The next year, in 1969, Brand would help another Silicon Valley legend of the day, Douglas Engelbart, set up a demonstration of cutting edge computer technology, known as “The Mother of All Demos.” In 1969, Engelbart and his team demonstrated video calling, collaborative editing of a text document online, using a mouse, using a visual “window” based operating system, and lots of other things we take for granted now. 

If the 1960s had seen the spread of UFO religions, the 70s saw the peak. Most of the popular conception of things that made up “hippie culture of the 1960s” were actually part of the early 70s. And just as the transition from friendly contactee to sinister abductee had begun to take hold, after the 1966 book and 1975 TV movie about Barney and Betty Hill, dark stories about satanism, communism, and free love run awry had soured some on California counterculture as well.

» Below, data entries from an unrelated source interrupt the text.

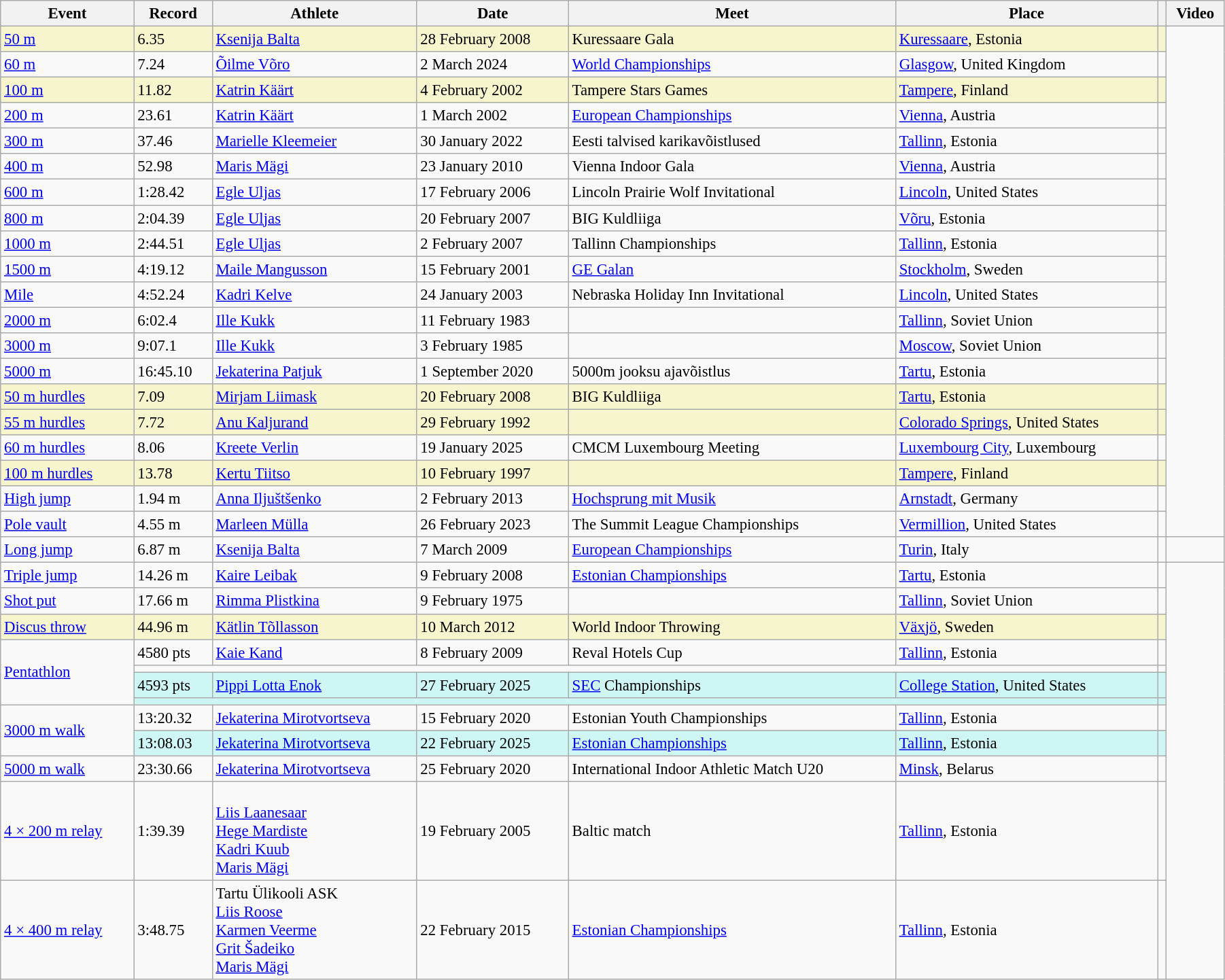
Maile Mangusson (314, 269)
3000 m (67, 346)
44.96 m (173, 627)
Minsk, Belarus (1026, 769)
28 February 2008 (492, 39)
Reval Hotels Cup (731, 653)
World Championships (731, 65)
Place (1026, 14)
9 February 1975 (492, 602)
Vienna Indoor Gala (731, 167)
7 March 2009 (492, 550)
50 m (67, 39)
19 January 2025 (492, 448)
10 February 1997 (492, 474)
11.82 (173, 90)
Marielle Kleemeier (314, 141)
Date (492, 14)
25 February 2020 (492, 769)
29 February 1992 (492, 422)
Kuressaare Gala (731, 39)
4:52.24 (173, 294)
Liis LaanesaarHege MardisteKadri KuubMaris Mägi (314, 831)
Turin, Italy (1026, 550)
4 × 200 m relay (67, 831)
Nebraska Holiday Inn Invitational (731, 294)
400 m (67, 167)
19 February 2005 (492, 831)
Colorado Springs, United States (1026, 422)
4593 pts (173, 685)
Tallinn Championships (731, 243)
1:39.39 (173, 831)
24 January 2003 (492, 294)
2:04.39 (173, 218)
Athlete (314, 14)
Mirjam Liimask (314, 397)
100 m (67, 90)
5000 m (67, 371)
30 January 2022 (492, 141)
Tartu Ülikooli ASKLiis RooseKarmen VeermeGrit ŠadeikoMaris Mägi (314, 931)
600 m (67, 192)
2 February 2007 (492, 243)
4.55 m (173, 525)
Anna Iljuštšenko (314, 499)
7.24 (173, 65)
60 m (67, 65)
Õilme Võro (314, 65)
3 February 1985 (492, 346)
Rimma Plistkina (314, 602)
13:08.03 (173, 744)
300 m (67, 141)
Kätlin Tõllasson (314, 627)
6.35 (173, 39)
Kreete Verlin (314, 448)
Luxembourg City, Luxembourg (1026, 448)
200 m (67, 116)
8.06 (173, 448)
17 February 2006 (492, 192)
20 February 2008 (492, 397)
Maris Mägi (314, 167)
6:02.4 (173, 320)
22 February 2015 (492, 931)
Pole vault (67, 525)
20 February 2007 (492, 218)
2 February 2013 (492, 499)
CMCM Luxembourg Meeting (731, 448)
11 February 1983 (492, 320)
Meet (731, 14)
14.26 m (173, 576)
3:48.75 (173, 931)
Jekaterina Patjuk (314, 371)
13.78 (173, 474)
Kuressaare, Estonia (1026, 39)
Discus throw (67, 627)
Vermillion, United States (1026, 525)
Tampere Stars Games (731, 90)
1.94 m (173, 499)
22 February 2025 (492, 744)
7.09 (173, 397)
5000m jooksu ajavõistlus (731, 371)
7.72 (173, 422)
8 February 2009 (492, 653)
37.46 (173, 141)
Shot put (67, 602)
10 March 2012 (492, 627)
Video (1195, 14)
High jump (67, 499)
Kaie Kand (314, 653)
Mile (67, 294)
23.61 (173, 116)
15 February 2020 (492, 718)
26 February 2023 (492, 525)
Marleen Mülla (314, 525)
17.66 m (173, 602)
1 March 2002 (492, 116)
50 m hurdles (67, 397)
The Summit League Championships (731, 525)
3000 m walk (67, 730)
Moscow, Soviet Union (1026, 346)
Long jump (67, 550)
55 m hurdles (67, 422)
100 m hurdles (67, 474)
2:44.51 (173, 243)
2 March 2024 (492, 65)
SEC Championships (731, 685)
13:20.32 (173, 718)
2000 m (67, 320)
4 February 2002 (492, 90)
23:30.66 (173, 769)
Event (67, 14)
1500 m (67, 269)
9:07.1 (173, 346)
Kertu Tiitso (314, 474)
1:28.42 (173, 192)
23 January 2010 (492, 167)
4580 pts (173, 653)
Record (173, 14)
World Indoor Throwing (731, 627)
Kaire Leibak (314, 576)
800 m (67, 218)
Triple jump (67, 576)
1000 m (67, 243)
Hochsprung mit Musik (731, 499)
Pentathlon (67, 672)
Anu Kaljurand (314, 422)
Stockholm, Sweden (1026, 269)
Växjö, Sweden (1026, 627)
College Station, United States (1026, 685)
6.87 m (173, 550)
4 × 400 m relay (67, 931)
60 m hurdles (67, 448)
Kadri Kelve (314, 294)
4:19.12 (173, 269)
Estonian Youth Championships (731, 718)
International Indoor Athletic Match U20 (731, 769)
1 September 2020 (492, 371)
16:45.10 (173, 371)
Glasgow, United Kingdom (1026, 65)
Baltic match (731, 831)
Eesti talvised karikavõistlused (731, 141)
Lincoln Prairie Wolf Invitational (731, 192)
Arnstadt, Germany (1026, 499)
Võru, Estonia (1026, 218)
27 February 2025 (492, 685)
GE Galan (731, 269)
5000 m walk (67, 769)
9 February 2008 (492, 576)
52.98 (173, 167)
Pippi Lotta Enok (314, 685)
15 February 2001 (492, 269)
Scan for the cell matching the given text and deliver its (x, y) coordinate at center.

The 60s were over. In 1970, a physicist and scientologist, who had achieved OT level 7, which according to scientology, is high enough to “remote view” objects, started a project at SRI, the Stanford Research Institute, located in the same town where Brand parked his Whole Earth Truck.

Soon, the tech industry would find out something that secret societies have always known: spies are everywhere. And the hippies, faced with the fact that they could not change the world, would begin to look for ways to create a world that they could change.